Atanu Dey On India's Development

The Age of Superfluous Information — Part 2

Sorting and searching through information are uniquely human activities because only humans have an external store of information which needs to be accessed and acted upon. The notion of acting on information stored externally is not associated with non-human animals.

The larger the stock of information, the more expensive it is to search through it to locate the precise bit that is relevant at any particular instance. To make the task of searching more tractable, ordering the information in some fashion—called sorting—becomes paramount. Computer scientists have worked on the problem of sorting and searching for decades with phenomenally successful advancement in our understanding in this regard.

(Volume three of Donald Knuth’s magnum opus The Art of Computer Programming is devoted to Sorting and Searching. I did not get past the first volume on The Fundamental Algorithms, leave alone tackling the third volume in my graduate computer science courses.)

This is a continuation of my earlier piece on the age of superfluous information. I argue here that in post-industrial world and increasingly so in the future, sorting and searching through information will occupy the role that manufacturing did in the growth of the old economy.

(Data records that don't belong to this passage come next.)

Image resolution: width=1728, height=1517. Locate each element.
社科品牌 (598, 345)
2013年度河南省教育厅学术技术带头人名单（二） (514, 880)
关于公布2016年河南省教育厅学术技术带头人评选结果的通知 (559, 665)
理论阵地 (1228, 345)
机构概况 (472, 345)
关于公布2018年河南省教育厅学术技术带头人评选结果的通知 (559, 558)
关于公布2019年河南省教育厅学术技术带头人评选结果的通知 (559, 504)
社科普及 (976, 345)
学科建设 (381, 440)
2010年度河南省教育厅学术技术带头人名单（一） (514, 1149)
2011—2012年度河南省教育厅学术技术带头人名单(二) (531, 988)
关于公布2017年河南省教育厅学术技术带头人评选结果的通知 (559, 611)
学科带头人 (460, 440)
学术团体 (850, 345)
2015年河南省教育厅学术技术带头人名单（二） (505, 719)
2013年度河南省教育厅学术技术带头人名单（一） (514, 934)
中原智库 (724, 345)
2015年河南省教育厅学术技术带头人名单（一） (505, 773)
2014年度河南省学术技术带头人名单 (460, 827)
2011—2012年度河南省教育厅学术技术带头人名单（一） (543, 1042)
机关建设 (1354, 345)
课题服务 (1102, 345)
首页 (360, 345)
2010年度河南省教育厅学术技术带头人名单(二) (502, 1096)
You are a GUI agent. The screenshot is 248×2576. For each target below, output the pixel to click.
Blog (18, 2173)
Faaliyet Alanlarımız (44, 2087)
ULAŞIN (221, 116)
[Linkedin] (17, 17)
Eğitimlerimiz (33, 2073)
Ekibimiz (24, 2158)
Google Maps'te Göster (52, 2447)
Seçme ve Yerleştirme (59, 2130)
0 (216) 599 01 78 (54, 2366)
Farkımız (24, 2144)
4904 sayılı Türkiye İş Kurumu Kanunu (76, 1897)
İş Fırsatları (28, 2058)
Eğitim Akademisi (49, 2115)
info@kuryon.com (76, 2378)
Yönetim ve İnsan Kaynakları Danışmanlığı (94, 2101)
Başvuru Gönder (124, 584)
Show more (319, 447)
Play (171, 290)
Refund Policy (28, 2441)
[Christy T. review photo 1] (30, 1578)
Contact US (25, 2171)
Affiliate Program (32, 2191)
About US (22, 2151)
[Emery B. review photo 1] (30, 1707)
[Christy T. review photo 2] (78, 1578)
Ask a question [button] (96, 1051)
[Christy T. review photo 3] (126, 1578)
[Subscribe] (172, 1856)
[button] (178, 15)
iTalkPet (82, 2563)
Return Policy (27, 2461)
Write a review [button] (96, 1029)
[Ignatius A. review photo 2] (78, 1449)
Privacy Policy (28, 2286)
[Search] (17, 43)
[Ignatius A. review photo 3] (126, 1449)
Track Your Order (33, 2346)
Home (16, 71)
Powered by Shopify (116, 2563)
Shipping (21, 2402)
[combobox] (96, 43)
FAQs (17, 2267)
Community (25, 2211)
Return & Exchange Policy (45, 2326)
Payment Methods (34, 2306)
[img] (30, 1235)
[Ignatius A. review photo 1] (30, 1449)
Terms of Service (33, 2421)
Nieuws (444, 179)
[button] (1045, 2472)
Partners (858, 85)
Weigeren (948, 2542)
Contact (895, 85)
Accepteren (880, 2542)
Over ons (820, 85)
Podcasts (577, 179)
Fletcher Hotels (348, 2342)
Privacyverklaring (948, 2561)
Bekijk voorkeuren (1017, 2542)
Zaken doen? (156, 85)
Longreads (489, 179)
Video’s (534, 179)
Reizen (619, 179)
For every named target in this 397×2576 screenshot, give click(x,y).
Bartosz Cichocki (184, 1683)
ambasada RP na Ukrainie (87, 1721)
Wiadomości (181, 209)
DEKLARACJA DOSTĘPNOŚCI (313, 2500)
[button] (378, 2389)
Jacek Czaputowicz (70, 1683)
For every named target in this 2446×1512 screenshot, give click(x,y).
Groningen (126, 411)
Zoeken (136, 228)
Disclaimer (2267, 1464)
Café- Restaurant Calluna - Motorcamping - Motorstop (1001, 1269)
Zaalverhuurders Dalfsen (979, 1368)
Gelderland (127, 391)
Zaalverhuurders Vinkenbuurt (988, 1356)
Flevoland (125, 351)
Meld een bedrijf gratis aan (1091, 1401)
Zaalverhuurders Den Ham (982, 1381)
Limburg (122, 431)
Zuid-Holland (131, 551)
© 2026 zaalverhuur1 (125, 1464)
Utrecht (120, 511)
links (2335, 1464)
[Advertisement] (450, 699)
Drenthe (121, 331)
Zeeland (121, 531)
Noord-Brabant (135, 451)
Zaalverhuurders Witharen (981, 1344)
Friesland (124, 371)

The libraries of the world contain an ever-expanding stock of information, much of which is very rapidly being added to the humongous stock already existent on the world wide web. That stock is growing rapidly as the flow of information is turning into a flood as the internet spreads its tentacles into every nook and cranny of human activity. Billions of people today have access to information equivalent to hundreds of millions of books on the world wide web. Compare that to just a hundred years ago when the average human had access to half a dozen books worth of information at most. When taken to such extremes, quantitative change amounts to qualitative change. The world of information is not what it used to be. The challenges therefore are qualitatively different.

When the quantity supplied of any good is in excess of anything reasonably required or demanded, the variable of importance is quality. Basically a person’s information needs are really very simple. One can only read so much, listen to so much talk and music, watch so much video, and wish to know only so much about what is going on around in one’s neighborhood and in the world at large.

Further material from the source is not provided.